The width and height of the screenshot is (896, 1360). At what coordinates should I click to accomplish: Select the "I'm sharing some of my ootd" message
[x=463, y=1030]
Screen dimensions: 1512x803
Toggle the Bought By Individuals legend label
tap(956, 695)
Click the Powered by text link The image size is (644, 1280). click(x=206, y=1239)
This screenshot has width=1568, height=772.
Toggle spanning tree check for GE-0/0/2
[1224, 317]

▸ WORK REQUIRED
What are the lines from the one containing "This screenshot has width=1568, height=772." through the end of the material? Reproduce them exactly, both ends included, with nothing added.

▸ SOLUTION FOR THIS PROBLEM
This screenshot has width=1568, height=772.
Toggle spanning tree check for GE-0/0/2
[1224, 317]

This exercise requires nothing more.